God told Ezekiel that the dry bones could really live, not just be animated flesh and bones, not just simply zombies. “God said to me, Prophesy to the breath. Prophesy, son of man. Tell the breath, ‘God, the Master, says, Come from the four winds. Come, breath. Breathe on these slain bodies. Breathe life!'” So I prophesied, just as God commanded me. The breath entered them and they came alive!

It is a funny thing the Bible does with the words for spirit and breath. They are often the same word. It’s also where we get the idea of inspiration, of something being breathed into us. We are breathed into, or inspired, by the Spirit. When God breathes the Spirit into us we come alive. We are no longer sacks of bones and flesh, unconnected to God and each other. We come alive, no longer the walking undead, but a living, loving community.

Jesus told us time and time again that it is love, that it is openness to each other, being in community with each other that makes us alive. Jesus told that woman at the well that when you drink from the living water, the divisions and barriers are washed away. It doesn’t have to be us and them any longer. All there is is us.

Our call is not only to come alive, to see if these dry bones of the church can really live again, but to also bring life. Take that water to others. If we can bring life to our zombie church, we can bring life to our zombie nation and zombie culture.

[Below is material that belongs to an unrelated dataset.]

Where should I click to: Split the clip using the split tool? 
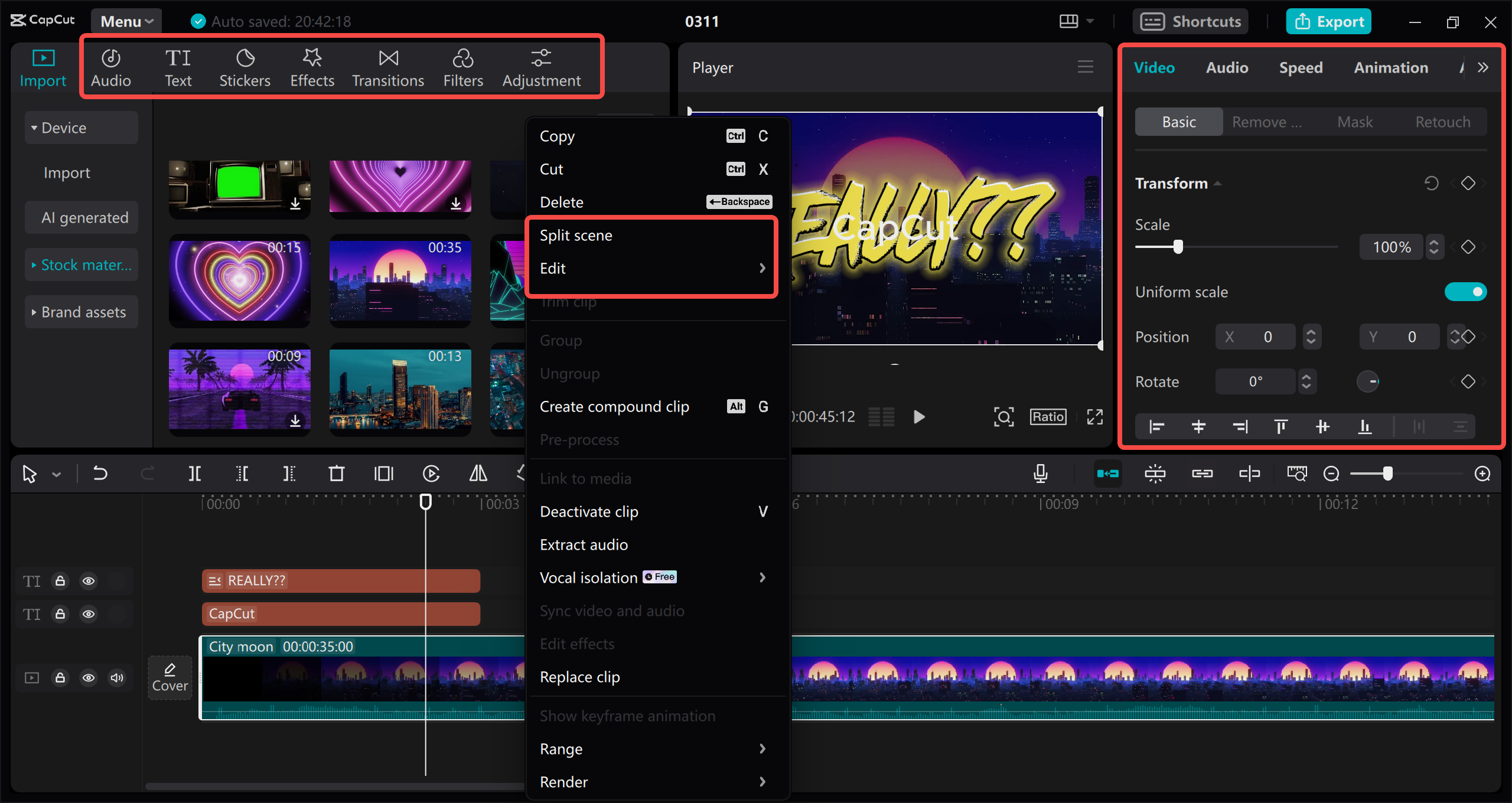195,473

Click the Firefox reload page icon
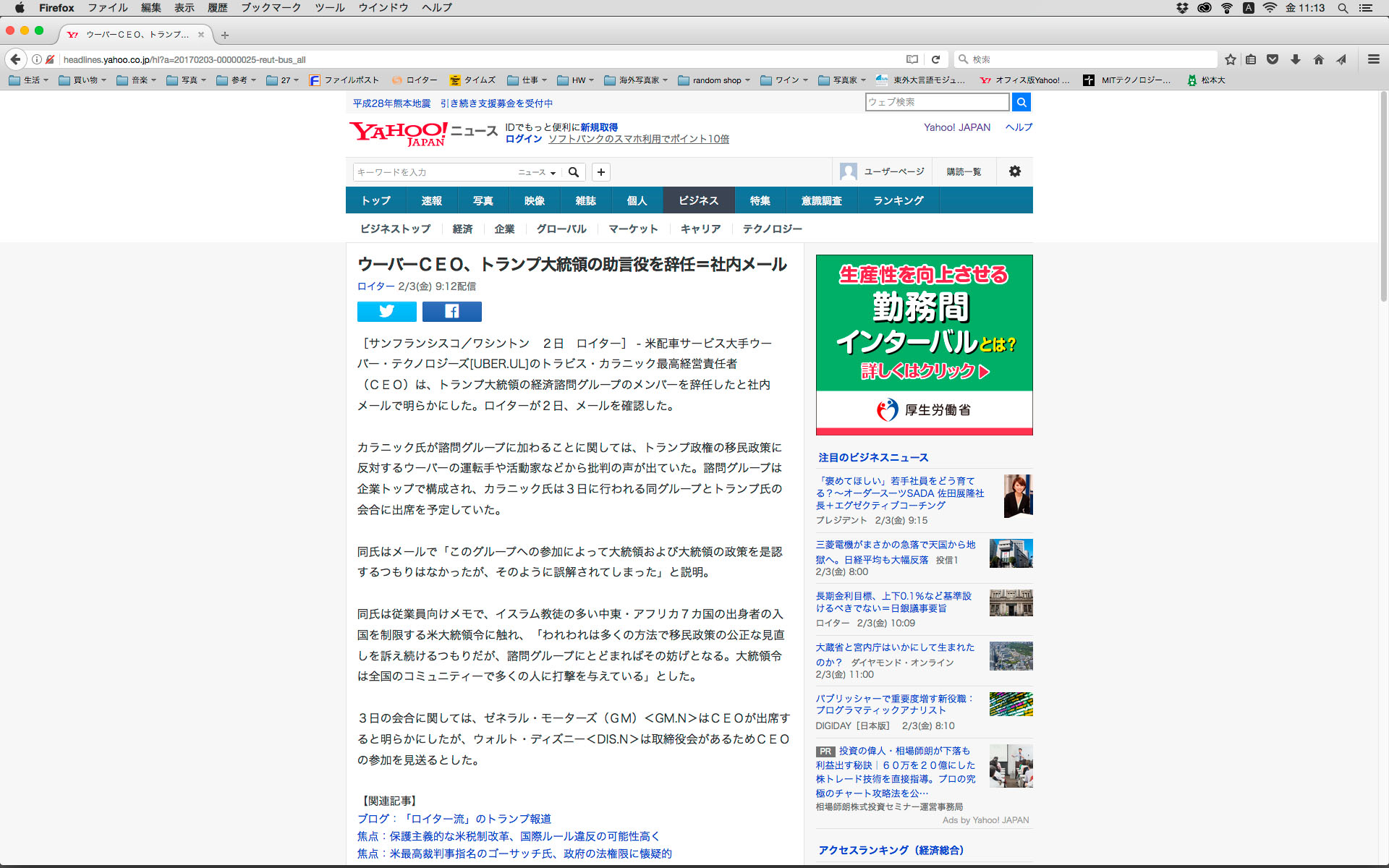coord(935,59)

There is a lot of talk about the nation’s budget. As I listen to some of the callers, even on public radio, what I hear is “the government has no right to my money. What I have worked hard for, what I have earned is mine. I’ve done it on my own without assistance from the government or anyone else.” As if roads, and schools, and the Center for Disease Control, student loans, and the fire department, plus a thousand other governmental agencies and programs haven’t provided lots of assistance to them through all of our tax dollars.

What they are saying is “I am not my brother’s, nor sister’s, nor anybody else’s keeper.” That’s zombie talk. That’s the walking undead that have no real sense of anything but a narrowly defined community or what it means to love your neighbor as yourself.

This story of the dry bones is a story of resurrection. In some churches today, they are talking about the story of Lazarus, an individual who was raised from the dead. But this is a story about the resurrection of a nation, of a religion, of a people.

The bones are scattered everywhere. They are waiting to live again. They are needing love and community, and even a new heaven and a new earth, even if that’s not the words they use. They need a new way of living with God and each other in the world. They are needing the breath that will bring them alive, make them more than zombies. And that’s what we’ve got.

Like the old hymn says, “We’ve a story to tell to the nations.” It’s not just a Lazarus here and there that can live again. But our nations, our cultures, our religions can come alive. These dry bones can live. This was never about simply getting ourselves into heaven, but getting heaven to this world. “Your kingdom come, your will be done on earth as it is in heaven.” It’s a job Jesus says is ours to do. Zombies can’t do it.

“God said prophesy over these bones.” Remember prophesying is simply truth telling; telling, showing people what God can do, what they can do. That’s when the church is at its best, showing who we can be. Jesus told us we can be light for this world.

We’re getting ready in a couple of weeks to celebrate resurrection. When Jesus walked out of the tomb he was no zombie. He was more alive than ever. Even the grave clothes were gone. And the church can come alive with him.

We get our life from Jesus. We don’t have to be zombie church. We can be, and sometimes we asctually are, the living, breathing, loving, community of God, the body of Christ, that is helping create something new, something that is really alive. We’ve all seen it happen. God takes these sorry old bones and do surprising and wonderful things with the church. These bones can live.